=== Prompt ===
Pictures are not part of the copy. Reproduce all the records exactly.

*** Dataset ***

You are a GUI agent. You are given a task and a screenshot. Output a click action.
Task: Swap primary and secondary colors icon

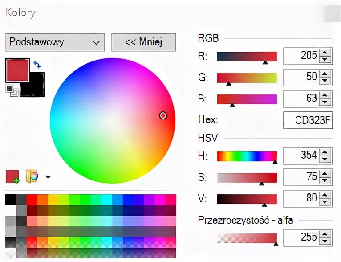click(37, 65)
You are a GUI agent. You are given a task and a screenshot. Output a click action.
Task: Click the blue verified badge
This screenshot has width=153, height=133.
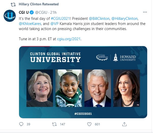[x=32, y=12]
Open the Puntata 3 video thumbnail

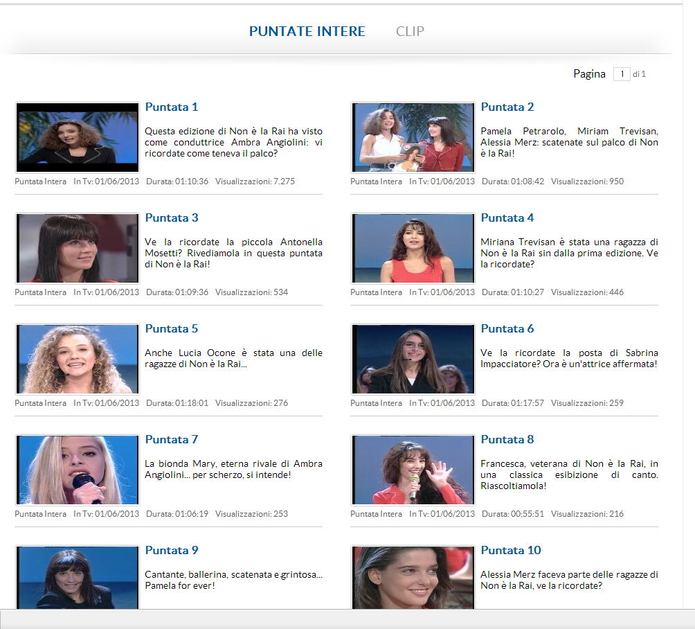click(x=77, y=248)
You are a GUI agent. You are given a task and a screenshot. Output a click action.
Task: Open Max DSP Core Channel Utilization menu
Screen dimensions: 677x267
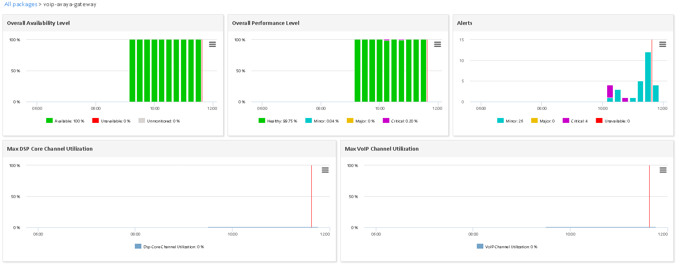(x=325, y=170)
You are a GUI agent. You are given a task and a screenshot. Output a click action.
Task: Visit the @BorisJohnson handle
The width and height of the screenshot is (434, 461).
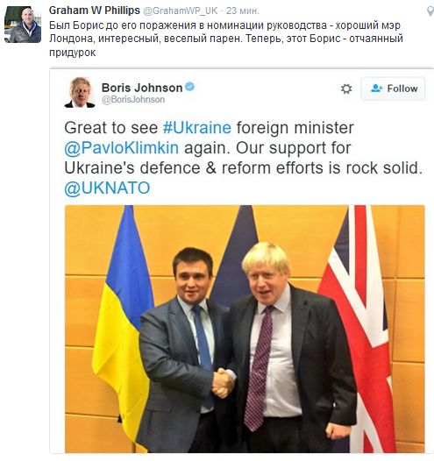[133, 100]
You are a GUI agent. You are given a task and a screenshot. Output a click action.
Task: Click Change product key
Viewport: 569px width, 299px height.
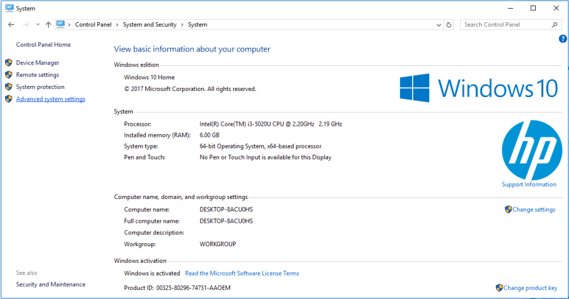530,288

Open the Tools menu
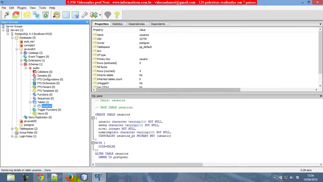pos(42,8)
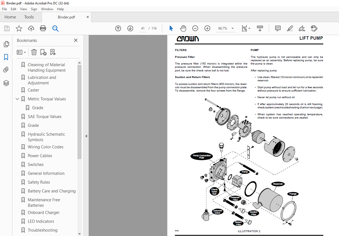Open the bookmark options menu
Screen dimensions: 339x236
click(x=21, y=52)
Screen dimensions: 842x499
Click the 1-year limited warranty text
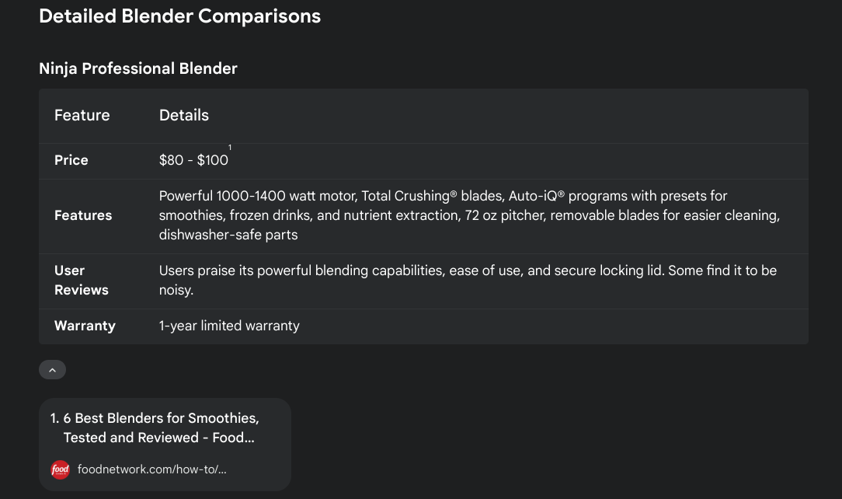tap(229, 326)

*** End of Dataset ***

=== Task answer ===
You are a GUI agent. You are given a task and a screenshot. Output a click action.
Task: Swap primary and secondary colors icon

click(37, 65)
You are a GUI agent. You are given a task and a screenshot. Output a click action.
Task: Click the blue verified badge
This screenshot has width=153, height=133.
[x=32, y=12]
Open the Puntata 3 video thumbnail

click(x=77, y=248)
You are a GUI agent. You are given a task and a screenshot. Output a click action.
Task: Open Max DSP Core Channel Utilization menu
Screen dimensions: 677x267
(x=325, y=170)
You are a GUI agent. You are given a task and a screenshot. Output a click action.
Task: Visit the @BorisJohnson handle
The width and height of the screenshot is (434, 461).
[133, 100]
You are a GUI agent. You are given a task and a screenshot. Output a click action.
Task: Click Change product key
Viewport: 569px width, 299px height.
530,288

Open the Tools menu
pos(42,8)
Open the bookmark options menu
Screen dimensions: 339x236
click(x=21, y=52)
Screen dimensions: 842x499
Click the 1-year limited warranty text
tap(229, 326)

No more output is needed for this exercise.